The essay began with Mumtaz Mahal. Her successive burials remind us that Islamic civilisation has long distinguished between the necessity of immediate burial and the choice of a permanent resting place. Four centuries later, another funeral reminds us of a second and equally important truth.

History is not only about events. It is also about the meanings that societies attach to those events. For millions of Shi’i Muslims, Ayatollah Khamenei’s funeral was never simply the burial of a statesman. It was an act of remembrance performed within the sacred landscape of Muharram, where the memory of Karbala continues to shape religious devotion, political imagination and historical consciousness. The procession through Qom, Najaf and Karbala transformed the funeral into a pilgrimage. The final burial in Mashhad integrated the Supreme Leader’s memory into the most sacred site within Iran. The timing during Muharram ensured that his death would be understood through the ethical categories of sacrifice and steadfastness that Karbala represents.

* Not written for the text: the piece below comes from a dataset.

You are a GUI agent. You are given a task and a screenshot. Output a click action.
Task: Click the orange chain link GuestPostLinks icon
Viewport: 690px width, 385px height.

In the end, Iran did not merely postpone a funeral. It waited until history, memory and ritual could speak with one voice. The security concerns that delayed the initial burial were real, but they were not the whole story. The real explanation lies in a much older tradition, one that has shaped the devotional life of Shi’i Muslims for centuries and that continues to shape the political imagination of the Islamic Republic today. The funeral of Ayatollah Ali Khamenei was not simply a response to contemporary geopolitics. It was an act of sacred politics, a ritual performance that wove the death of a political leader into the enduring fabric of Shi’i sacred history.